■ **Tasks to complete**
1. Translate this sentence from the colorectal cancer abstract below into Spanish: "We investigated whether GRS can identify individuals with clinically relevant neoplasms in a screening colonoscopy population."
2. Summarize the colorectal cancer abstract below in two sentences.

BACKGROUND & AIMS: The presence of specific single nucleotide polymorphisms (SNPs) can be used to calculate an individual's risk for colorectal cancer (CRC), called a genetic risk score (GRS). We investigated whether GRS can identify individuals with clinically relevant neoplasms in a screening colonoscopy population. METHODS: We derived a GRS based on 48 SNPs associated with CRC, identified in a comprehensive literature search. We obtained genetic data from 1043 participants (50-79 years old) in a screening colonoscopy study in Germany, recruited from 2005 through 2013 (294 with advanced neoplasms, 249 with non-advanced adenoma (NAAs), and 500 without neoplasms). Each participant was assigned a GRS by aggregating their risk alleles (0, 1, or 2). Risk of advanced neoplasms and NAA according to GRS was calculated by multiple logistic regression. Risk advancement periods were calculated. We replicated our findings using data from a subset of the Tennessee Colorectal Polyp Study. RESULTS: An increased GRS was associated with higher prevalence of advanced neoplasms, but not NAAs. Participants in the middle and upper tertiles of GRS had a 2.2-fold and 2.7-fold increase in risk, respectively, of advanced neoplasms compared to those in the lower tertile. Adjusted odds ratios (ORs) were 1.09 (95% confidence interval [CI], 0.76-1.57) for NAA in the middle tertile and 1.05 (95% CI, 0.70-1.55) for NAA in the upper tertile. The ORs were largest for proximal advanced neoplasms for participants in the middle tertile (OR, 3.55; 95% CI 1.85-6.82) and the upper tertile (OR, 3.61; 95% CI 1.84-7.10). The risk advancement period for medium vs low GRS was 13.4 years (95% CI 4.8-22.0) and for high vs low GRS was 17.5 years (95% CI, 7.8-27.3). CONCLUSIONS: In a genetic analysis of participants in a CRC screening study in Germany, an increased GRS (based on CRC-associated SNPs) was associated with increased prevalence of advanced neoplasms. These findings might be used in defining risk-adapted screening ages.

■ **The data**
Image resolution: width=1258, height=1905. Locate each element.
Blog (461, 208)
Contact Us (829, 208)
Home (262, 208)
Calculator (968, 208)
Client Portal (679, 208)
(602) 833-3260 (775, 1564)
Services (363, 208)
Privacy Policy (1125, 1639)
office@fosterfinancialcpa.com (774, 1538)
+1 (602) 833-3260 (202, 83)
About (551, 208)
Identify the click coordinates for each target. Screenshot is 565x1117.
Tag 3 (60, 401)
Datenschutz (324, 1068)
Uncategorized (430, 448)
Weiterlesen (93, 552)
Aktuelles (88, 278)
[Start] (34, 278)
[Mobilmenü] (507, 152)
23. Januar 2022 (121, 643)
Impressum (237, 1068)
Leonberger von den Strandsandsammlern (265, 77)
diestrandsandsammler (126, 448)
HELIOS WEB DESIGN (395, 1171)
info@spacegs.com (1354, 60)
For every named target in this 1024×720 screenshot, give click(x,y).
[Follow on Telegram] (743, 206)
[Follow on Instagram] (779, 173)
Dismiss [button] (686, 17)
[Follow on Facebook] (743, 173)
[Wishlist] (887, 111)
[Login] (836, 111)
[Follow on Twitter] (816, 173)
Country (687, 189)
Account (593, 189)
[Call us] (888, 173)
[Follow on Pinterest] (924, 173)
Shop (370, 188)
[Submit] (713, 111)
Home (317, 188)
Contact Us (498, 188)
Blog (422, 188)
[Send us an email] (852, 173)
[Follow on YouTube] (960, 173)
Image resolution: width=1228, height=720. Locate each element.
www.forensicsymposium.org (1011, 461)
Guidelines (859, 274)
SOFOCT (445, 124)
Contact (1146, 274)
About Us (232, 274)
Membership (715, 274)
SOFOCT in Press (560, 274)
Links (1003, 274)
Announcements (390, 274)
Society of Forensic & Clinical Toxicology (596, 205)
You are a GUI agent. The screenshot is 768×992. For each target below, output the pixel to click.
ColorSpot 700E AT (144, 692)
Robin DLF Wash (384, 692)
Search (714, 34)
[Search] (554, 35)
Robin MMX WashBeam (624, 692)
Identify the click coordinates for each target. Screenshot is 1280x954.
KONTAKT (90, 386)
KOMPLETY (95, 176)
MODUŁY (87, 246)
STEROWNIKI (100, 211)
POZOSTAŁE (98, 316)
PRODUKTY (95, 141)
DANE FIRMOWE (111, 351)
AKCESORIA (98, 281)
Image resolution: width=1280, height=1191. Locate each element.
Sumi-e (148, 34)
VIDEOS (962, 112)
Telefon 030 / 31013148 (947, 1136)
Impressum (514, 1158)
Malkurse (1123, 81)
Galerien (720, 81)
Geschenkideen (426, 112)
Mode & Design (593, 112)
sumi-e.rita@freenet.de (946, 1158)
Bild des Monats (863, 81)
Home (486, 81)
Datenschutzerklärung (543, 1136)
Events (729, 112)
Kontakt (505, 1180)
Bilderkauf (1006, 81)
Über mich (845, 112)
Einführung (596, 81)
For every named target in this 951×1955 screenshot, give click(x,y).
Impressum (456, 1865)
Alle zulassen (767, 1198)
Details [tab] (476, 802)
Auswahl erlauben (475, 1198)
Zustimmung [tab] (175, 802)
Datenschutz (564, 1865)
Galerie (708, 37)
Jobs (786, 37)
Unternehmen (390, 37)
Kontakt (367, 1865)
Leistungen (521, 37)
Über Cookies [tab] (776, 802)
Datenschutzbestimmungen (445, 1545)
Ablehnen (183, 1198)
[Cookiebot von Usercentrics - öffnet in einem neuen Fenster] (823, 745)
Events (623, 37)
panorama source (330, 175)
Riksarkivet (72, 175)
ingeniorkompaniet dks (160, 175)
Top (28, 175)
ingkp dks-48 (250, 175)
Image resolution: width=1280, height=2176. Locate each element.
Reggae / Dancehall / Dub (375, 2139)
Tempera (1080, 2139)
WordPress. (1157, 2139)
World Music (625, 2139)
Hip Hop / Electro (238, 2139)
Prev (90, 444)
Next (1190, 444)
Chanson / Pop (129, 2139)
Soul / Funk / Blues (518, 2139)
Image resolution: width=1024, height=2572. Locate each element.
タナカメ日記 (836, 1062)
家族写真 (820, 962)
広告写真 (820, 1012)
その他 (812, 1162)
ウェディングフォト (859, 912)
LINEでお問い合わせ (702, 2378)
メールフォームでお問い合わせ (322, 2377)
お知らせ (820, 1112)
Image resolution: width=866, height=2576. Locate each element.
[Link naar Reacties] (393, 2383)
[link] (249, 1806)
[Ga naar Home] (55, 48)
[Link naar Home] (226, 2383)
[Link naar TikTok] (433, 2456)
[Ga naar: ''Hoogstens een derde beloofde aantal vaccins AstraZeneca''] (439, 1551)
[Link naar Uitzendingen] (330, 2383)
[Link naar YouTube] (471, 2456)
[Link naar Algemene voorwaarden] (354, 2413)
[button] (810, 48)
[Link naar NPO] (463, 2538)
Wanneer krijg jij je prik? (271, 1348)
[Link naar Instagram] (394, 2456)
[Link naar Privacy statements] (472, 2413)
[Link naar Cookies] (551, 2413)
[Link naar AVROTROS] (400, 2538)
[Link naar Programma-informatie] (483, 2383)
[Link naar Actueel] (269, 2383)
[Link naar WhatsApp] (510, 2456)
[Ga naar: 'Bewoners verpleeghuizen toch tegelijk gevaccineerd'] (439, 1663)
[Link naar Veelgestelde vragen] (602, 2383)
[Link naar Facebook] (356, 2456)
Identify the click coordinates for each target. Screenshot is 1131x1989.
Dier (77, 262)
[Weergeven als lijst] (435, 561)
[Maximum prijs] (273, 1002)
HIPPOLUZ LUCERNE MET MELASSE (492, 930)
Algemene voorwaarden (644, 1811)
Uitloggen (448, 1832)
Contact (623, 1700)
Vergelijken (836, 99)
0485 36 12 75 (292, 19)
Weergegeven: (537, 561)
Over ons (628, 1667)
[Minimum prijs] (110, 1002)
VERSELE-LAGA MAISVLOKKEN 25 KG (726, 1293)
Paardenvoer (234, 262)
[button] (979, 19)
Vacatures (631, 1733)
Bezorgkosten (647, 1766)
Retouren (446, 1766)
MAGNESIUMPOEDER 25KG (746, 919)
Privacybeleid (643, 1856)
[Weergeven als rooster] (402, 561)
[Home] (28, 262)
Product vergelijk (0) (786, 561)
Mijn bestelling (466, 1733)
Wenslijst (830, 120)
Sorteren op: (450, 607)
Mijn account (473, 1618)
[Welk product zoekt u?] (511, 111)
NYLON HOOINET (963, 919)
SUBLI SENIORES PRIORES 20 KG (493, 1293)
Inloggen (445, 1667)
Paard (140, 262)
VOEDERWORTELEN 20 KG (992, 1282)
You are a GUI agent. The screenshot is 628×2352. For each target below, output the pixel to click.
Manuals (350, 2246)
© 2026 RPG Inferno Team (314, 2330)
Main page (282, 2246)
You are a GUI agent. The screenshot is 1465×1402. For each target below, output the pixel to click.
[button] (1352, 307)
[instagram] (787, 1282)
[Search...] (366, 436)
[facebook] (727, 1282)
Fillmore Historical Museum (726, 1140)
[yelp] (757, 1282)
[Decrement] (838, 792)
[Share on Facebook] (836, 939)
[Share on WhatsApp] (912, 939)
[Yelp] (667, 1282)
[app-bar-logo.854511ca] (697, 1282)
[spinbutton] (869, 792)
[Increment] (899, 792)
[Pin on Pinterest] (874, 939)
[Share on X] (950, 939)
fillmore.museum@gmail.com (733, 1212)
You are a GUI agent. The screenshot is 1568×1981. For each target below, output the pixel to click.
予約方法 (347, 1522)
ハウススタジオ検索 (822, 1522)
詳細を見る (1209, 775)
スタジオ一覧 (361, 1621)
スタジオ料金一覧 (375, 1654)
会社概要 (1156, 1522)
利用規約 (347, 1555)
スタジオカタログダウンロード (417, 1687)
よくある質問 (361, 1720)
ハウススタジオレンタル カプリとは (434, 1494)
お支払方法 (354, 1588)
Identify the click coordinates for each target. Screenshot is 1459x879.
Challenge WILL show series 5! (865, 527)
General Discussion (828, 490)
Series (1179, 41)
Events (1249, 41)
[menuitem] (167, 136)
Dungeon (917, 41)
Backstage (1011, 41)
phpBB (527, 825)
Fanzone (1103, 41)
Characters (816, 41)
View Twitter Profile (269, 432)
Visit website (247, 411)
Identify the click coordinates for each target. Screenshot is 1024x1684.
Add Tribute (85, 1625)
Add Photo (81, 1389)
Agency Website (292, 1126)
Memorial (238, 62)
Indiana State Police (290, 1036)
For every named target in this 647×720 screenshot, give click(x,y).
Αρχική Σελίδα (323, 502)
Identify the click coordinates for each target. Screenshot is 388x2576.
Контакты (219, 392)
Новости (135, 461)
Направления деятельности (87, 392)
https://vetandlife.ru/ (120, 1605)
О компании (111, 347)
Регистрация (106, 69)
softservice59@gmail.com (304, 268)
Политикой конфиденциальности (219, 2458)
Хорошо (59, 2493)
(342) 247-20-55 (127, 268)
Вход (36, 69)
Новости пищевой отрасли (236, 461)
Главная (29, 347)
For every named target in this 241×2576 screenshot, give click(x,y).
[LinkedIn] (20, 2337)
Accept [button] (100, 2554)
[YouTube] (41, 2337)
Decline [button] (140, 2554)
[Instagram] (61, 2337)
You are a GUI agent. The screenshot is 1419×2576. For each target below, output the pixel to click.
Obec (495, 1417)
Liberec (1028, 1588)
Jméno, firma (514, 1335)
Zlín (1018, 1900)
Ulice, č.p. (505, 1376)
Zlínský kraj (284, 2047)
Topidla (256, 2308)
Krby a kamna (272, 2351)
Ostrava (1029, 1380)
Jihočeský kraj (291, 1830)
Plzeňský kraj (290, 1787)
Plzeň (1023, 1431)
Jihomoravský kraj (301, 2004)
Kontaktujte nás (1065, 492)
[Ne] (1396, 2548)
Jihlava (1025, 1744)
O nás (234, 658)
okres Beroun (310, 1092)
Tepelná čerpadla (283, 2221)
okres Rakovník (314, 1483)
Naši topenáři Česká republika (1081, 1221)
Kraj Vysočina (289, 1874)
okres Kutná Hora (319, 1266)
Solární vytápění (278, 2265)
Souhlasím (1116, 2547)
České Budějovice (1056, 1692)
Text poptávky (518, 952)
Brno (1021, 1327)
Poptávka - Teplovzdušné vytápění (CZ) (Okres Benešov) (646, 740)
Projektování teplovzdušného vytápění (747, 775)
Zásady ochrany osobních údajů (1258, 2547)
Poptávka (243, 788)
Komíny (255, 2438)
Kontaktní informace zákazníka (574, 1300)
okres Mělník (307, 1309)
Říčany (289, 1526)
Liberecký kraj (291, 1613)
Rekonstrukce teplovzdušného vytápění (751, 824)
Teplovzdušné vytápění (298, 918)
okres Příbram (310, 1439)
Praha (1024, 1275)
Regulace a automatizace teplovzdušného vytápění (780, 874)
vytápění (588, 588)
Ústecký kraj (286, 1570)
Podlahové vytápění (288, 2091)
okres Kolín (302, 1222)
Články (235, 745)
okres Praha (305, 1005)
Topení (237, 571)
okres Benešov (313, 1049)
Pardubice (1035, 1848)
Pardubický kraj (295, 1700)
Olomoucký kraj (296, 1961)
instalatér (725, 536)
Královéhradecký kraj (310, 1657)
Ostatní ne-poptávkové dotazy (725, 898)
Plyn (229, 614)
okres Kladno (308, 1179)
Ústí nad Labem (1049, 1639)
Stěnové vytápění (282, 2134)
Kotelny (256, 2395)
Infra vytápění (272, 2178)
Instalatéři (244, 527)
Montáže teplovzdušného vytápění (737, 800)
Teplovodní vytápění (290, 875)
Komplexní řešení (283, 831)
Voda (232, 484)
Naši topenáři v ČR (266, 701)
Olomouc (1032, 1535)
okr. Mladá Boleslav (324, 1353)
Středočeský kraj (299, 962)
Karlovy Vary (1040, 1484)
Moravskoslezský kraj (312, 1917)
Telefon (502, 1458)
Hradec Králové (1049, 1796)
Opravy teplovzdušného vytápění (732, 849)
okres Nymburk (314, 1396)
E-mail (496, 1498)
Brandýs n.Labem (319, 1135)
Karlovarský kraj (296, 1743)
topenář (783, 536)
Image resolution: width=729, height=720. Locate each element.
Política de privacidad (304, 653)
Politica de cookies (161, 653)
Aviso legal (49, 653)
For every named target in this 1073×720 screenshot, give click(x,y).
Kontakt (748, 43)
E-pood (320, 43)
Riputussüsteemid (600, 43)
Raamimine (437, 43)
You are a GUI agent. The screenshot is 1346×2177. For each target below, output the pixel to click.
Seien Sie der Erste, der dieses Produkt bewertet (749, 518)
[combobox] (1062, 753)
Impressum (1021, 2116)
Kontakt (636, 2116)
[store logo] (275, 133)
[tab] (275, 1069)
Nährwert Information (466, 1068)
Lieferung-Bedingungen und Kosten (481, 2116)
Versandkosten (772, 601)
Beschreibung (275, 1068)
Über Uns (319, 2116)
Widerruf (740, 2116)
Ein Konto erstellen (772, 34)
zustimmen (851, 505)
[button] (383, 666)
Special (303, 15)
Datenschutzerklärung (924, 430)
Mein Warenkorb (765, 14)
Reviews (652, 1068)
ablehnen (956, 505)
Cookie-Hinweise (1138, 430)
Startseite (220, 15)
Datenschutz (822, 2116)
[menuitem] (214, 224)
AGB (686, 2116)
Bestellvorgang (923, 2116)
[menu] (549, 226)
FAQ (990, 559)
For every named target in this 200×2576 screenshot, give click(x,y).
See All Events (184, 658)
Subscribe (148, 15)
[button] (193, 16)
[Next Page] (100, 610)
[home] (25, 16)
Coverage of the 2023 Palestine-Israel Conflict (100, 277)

■ **Response list**
1. Investigamos si la GRS puede identificar a individuos con neoplasias clínicamente relevantes en una población sometida a colonoscopia de cribado.

2. The study derived a genetic risk score from 48 SNPs associated with colorectal cancer and applied it to 1043 participants in a screening colonoscopy study in Germany, replicating the findings with data from a subset of the Tennessee Colorectal Polyp Study. A higher score was associated with higher prevalence of advanced neoplasms but not of non-advanced adenomas, and the findings might be used in defining risk-adapted screening ages.